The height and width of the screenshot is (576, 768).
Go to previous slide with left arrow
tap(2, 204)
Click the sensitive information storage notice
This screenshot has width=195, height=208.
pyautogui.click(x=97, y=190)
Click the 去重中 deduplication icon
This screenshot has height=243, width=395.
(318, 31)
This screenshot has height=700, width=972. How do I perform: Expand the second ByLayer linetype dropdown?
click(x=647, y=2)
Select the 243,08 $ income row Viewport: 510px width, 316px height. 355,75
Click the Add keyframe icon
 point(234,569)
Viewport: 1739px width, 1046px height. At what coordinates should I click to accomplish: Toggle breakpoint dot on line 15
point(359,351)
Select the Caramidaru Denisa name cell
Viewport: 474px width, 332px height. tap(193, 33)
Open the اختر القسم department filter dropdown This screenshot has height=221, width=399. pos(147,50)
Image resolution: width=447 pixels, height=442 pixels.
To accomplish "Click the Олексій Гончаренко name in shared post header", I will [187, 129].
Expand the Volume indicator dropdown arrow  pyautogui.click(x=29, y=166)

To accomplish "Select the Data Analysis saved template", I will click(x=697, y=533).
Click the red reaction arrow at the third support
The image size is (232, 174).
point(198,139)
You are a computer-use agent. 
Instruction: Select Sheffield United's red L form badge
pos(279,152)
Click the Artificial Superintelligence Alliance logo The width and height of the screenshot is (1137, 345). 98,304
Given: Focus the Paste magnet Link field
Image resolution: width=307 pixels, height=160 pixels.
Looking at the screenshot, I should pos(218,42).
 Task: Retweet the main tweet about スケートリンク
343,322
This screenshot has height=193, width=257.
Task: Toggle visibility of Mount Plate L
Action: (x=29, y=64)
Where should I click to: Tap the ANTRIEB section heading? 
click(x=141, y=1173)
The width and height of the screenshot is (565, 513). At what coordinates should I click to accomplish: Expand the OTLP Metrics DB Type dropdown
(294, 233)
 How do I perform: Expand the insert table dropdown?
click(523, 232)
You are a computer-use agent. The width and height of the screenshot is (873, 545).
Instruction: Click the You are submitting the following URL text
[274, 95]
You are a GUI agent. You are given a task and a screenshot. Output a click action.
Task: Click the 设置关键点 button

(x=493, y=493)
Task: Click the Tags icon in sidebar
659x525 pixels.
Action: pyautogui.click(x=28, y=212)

::::::::::

§ Directions
Move everything in the listing above from the line containing "Where should I" down to the line containing "(x=493, y=493)" over here unchanged, except that 124 is added to each click coordinate in the answers.

§ Complete output
Where should I click to: Tap the ANTRIEB section heading? 
click(x=265, y=1297)
The width and height of the screenshot is (565, 513). At what coordinates should I click to accomplish: Expand the OTLP Metrics DB Type dropdown
(418, 357)
 How do I perform: Expand the insert table dropdown?
click(647, 356)
You are a computer-use agent. The width and height of the screenshot is (873, 545).
Instruction: Click the You are submitting the following URL text
[398, 219]
You are a GUI agent. You are given a task and a screenshot. Output a click action.
Task: Click the 设置关键点 button

(x=617, y=617)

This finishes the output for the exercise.